◆ **What you will do**
Reproduce the items starting at the line that contains "Given: Like the post with Thích button" and ending at the last item, including both of those lines and leaving every line unchanged.

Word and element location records
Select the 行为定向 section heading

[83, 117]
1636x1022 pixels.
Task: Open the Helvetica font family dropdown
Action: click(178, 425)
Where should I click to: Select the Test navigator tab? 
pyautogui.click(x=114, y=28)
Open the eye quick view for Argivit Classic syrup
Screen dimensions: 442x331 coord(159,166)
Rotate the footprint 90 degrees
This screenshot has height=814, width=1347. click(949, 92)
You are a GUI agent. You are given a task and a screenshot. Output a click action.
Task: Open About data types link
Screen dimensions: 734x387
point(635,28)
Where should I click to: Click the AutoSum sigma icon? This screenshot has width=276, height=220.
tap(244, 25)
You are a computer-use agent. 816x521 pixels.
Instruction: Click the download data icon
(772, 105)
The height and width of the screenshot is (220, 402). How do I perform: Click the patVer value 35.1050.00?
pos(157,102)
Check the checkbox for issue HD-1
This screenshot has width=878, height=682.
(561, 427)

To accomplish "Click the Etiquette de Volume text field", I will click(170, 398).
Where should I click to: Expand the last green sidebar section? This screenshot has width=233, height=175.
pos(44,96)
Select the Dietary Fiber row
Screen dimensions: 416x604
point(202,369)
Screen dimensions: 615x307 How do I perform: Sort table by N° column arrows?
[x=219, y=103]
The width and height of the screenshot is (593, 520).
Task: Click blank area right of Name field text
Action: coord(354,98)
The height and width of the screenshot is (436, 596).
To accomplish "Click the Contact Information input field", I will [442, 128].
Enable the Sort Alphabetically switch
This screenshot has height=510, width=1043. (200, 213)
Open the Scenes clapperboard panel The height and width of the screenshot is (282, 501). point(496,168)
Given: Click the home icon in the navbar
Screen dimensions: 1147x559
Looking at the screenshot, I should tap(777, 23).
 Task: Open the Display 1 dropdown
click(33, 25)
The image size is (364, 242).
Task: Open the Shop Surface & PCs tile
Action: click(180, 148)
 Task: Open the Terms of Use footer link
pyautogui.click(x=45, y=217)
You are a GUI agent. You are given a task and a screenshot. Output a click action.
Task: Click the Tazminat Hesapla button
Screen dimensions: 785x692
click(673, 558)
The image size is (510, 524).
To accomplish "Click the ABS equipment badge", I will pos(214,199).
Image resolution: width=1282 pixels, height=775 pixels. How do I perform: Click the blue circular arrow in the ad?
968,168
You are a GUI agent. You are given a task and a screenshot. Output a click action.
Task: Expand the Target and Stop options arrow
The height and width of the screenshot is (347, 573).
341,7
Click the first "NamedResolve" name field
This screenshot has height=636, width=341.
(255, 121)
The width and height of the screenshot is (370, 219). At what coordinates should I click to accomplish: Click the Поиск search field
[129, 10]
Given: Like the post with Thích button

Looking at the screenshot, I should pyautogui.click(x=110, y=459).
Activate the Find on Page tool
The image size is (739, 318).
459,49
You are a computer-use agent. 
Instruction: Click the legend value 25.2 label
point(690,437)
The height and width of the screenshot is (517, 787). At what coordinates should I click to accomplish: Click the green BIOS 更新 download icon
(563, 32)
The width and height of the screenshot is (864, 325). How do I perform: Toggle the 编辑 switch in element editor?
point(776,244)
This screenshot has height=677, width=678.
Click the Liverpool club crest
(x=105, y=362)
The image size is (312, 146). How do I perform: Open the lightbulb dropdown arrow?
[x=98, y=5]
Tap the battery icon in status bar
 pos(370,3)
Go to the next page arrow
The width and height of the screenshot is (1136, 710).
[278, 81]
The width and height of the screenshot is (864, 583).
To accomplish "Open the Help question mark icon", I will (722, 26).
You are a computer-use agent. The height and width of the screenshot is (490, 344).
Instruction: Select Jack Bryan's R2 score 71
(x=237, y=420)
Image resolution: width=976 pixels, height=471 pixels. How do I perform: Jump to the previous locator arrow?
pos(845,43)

◆ **In response**
Given: Like the post with Thích button

Looking at the screenshot, I should pyautogui.click(x=110, y=459).
Activate the Find on Page tool
The image size is (739, 318).
459,49
You are a computer-use agent. 
Instruction: Click the legend value 25.2 label
point(690,437)
The height and width of the screenshot is (517, 787). At what coordinates should I click to accomplish: Click the green BIOS 更新 download icon
(563, 32)
The width and height of the screenshot is (864, 325). How do I perform: Toggle the 编辑 switch in element editor?
point(776,244)
This screenshot has height=677, width=678.
Click the Liverpool club crest
(x=105, y=362)
The image size is (312, 146). How do I perform: Open the lightbulb dropdown arrow?
[x=98, y=5]
Tap the battery icon in status bar
 pos(370,3)
Go to the next page arrow
The width and height of the screenshot is (1136, 710).
[278, 81]
The width and height of the screenshot is (864, 583).
To accomplish "Open the Help question mark icon", I will (722, 26).
You are a computer-use agent. The height and width of the screenshot is (490, 344).
Instruction: Select Jack Bryan's R2 score 71
(x=237, y=420)
Image resolution: width=976 pixels, height=471 pixels. How do I perform: Jump to the previous locator arrow?
pos(845,43)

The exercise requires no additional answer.